Императрица Екатерина Алексеевна знать не знала, что эта прошлая тень тревожила и Елизавету Петровну, и Петра Федоровича, а знавшие о том братья Разумовские ум имели, не выставляли свое знание. Но тревога царская была одна и та же: не может существовать самодержавие при многих Императорах… С первого дня своего вступления на престол думала о том Екатерина Алексеевна. И дума ее опять же уперлась в графа Разумовского – Кирилла, поскольку он-то представлялся ей самым надежным.

Этому предшествовала странная стычка между Григорием Орловым и Кириллом Разумовским.

Был, как обычно, небольшой обед в кругу самых близких людей. Ну, там княгиня Дашкова, оба брата Орловых, гетман Разумовский – семейный в общем-то обед. Чем ближе дело подходило к коронации – а она назначилась на первые числа сентября, – тем уже становился круг друзей. Кто возгордился наградами, кто зажирел на подарках, а кто и в обидах пребывал. Обычная придворная история. Екатерине некогда было во все тонкости вникать; одно понимала: с коронацией не шутят, как шутил Петр Федорович, за полгода не удосужившийся вздеть на голову корону. И потому это был, вероятно, последний обед перед поездкой в Москву. Он прошел бы как всегда, не перепей Григорий слишком много. Тут налетело на него прежнее сумасбродство. Бахвальство, хвастовство, непомерное выпячивание своих заслуг. Кирилл Разумовский похмыкивал, своих заслуг не выпячивал. Алексей Орлов, прощенный и даже повышенный в чине, в обнимку посиживал с гетманом, Дашкова туда-сюда метала колкие взгляды, она же, хозяйка стола, и за весельем показным пребывала в заботах. Кто мог знать ее мысли? Очнулась, когда Григорий Орлов стал уж слишком томно посматривать в ее сторону и говорить:

– Как хотите, а гвардия в моих руках. Вот они, – насмешливо указал на обнимающихся друзей, – ревниво отрицают сие – что с того! Брат да сват – здесь не указ.
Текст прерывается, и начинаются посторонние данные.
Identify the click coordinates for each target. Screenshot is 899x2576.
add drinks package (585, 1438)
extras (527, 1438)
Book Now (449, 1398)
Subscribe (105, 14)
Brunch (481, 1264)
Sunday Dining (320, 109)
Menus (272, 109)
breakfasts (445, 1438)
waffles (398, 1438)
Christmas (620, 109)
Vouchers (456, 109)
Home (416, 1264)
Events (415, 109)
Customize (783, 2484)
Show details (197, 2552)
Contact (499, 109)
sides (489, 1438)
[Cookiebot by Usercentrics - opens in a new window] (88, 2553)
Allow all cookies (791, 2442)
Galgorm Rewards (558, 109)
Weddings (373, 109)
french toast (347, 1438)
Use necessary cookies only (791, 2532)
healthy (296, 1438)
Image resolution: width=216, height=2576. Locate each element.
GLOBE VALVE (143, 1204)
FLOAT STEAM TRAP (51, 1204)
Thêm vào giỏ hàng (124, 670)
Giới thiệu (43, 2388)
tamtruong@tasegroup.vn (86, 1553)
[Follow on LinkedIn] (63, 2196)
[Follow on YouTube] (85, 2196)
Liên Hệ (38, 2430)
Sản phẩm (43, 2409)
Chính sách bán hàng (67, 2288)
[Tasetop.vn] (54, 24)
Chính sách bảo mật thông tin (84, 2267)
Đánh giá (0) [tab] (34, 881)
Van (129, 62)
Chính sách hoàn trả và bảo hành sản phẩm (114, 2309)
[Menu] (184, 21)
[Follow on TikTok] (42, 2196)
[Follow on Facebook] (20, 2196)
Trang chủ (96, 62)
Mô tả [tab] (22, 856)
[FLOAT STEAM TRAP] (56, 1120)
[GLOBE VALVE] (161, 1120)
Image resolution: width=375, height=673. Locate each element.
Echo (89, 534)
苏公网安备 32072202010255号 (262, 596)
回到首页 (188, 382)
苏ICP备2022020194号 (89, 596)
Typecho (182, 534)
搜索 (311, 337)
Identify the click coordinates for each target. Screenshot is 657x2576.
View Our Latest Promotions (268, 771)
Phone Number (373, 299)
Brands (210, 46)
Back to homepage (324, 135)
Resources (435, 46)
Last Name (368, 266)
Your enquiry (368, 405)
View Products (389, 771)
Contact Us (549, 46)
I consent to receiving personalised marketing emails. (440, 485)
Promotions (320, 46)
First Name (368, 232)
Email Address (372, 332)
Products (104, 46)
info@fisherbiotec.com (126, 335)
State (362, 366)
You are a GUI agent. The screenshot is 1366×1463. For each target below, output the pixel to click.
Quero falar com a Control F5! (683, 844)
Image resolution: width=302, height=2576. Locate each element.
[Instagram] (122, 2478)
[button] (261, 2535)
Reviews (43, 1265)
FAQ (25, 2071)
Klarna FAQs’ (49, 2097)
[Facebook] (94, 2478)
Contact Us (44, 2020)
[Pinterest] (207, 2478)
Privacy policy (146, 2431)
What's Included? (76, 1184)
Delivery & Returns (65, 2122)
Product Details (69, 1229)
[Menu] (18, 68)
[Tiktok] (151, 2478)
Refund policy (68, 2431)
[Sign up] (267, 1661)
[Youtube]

Гвардия понимает, ваше величество, – тот же томный взгляд в другую сторону, – что вы сделаете все, что я скажу. Женская душа – мягкая. Захочу – и через месяц-другой и вас можно свергнуть с престола…

Иногда Григория заносило, но тут было уж слишком. Вызов не только Екатерине, но и мужчинам. Разумовский набычился сильнее обычного и, упреждая Екатерину, по своей привычке хмыкнул:

– Як говорят хохлы, горазд брехать! Разумовскому тоже прощалось многое, но все-таки офицер офицера обвинял публично в брехне, да еще при Государыне. Орлов взвился:

– Меня подозревать?.. Как изволите понимать, гетман?

– Да так и понимать, – не шелохнулся Разумовский. – Случись такое, мы с твоим братом, – он крепче сжал плечо Алехана, – тебя через неделю же и повесим. Унижаешь ты, братец, нашу Государыню, своими глупыми речами ниц роняешь. И терпеть-то тебя не-можно!

Поскольку Григорий Орлов вскочил и через стол рванулся к Разумовскому, тот привстал, выставив навстречу кулаки, все это под визг княгини Дашковой, под звон падавшей посуды. Могла веселая драчка в императорских покоях произойти – но Алехан!… Он встал между Разумовским и Орловым – и отвесил славную братнюю оплеуху со словами:

– А пока граф Кирила натягивал веревку, я бы тебя за ноги попридержал…

Под взвизги Дашковой было самое время вмешаться Екатерине:

– Право, я вас всех троих на гауптвахту отправлю! Пьяны-пьяны, а очнулись:

– Ваше величество, да мы что…

– Да я пошутил…

– Дамы сами разберемся…

Она и повелела разобраться и впредь таких глупостей не говорить.





Но разве мысль об Иоанне Антоновиче – не та же глупость? Тот же Панин, тот же Воронцов, уладивший дело с Алексеем Разумовским – не подталкивали Екатерину? Ей надлежало как-то устроить свою человеческую судьбу. Она – не Елизавета Петровна, которая могла и невенчанной править, она – иностранка, не имеющая российских корней.

Вот откуда явилась и стала сгущаться мысль о возможном венчании с Иоанном Антоновичем, которому к этому времени было уже двадцать два года. Разница в возрасте? Эка беда! Была же дерзкая фанаберия Петра Великого – повенчать тринадцатилетнюю дочь Елизавету с пятилетним французским принцем Людовиком, будущим королем? Придворные браки – не посиделки на деревенской завалинке; это «государственный политикёс», – утверждали толпившиеся вкруг трона великочиновные доброхоты.

В конце концов и Екатерина Алексеевна, уставшая от казарменных шуток Григория Орлова, стала склоняться к тому же самому. Смотрины? Да!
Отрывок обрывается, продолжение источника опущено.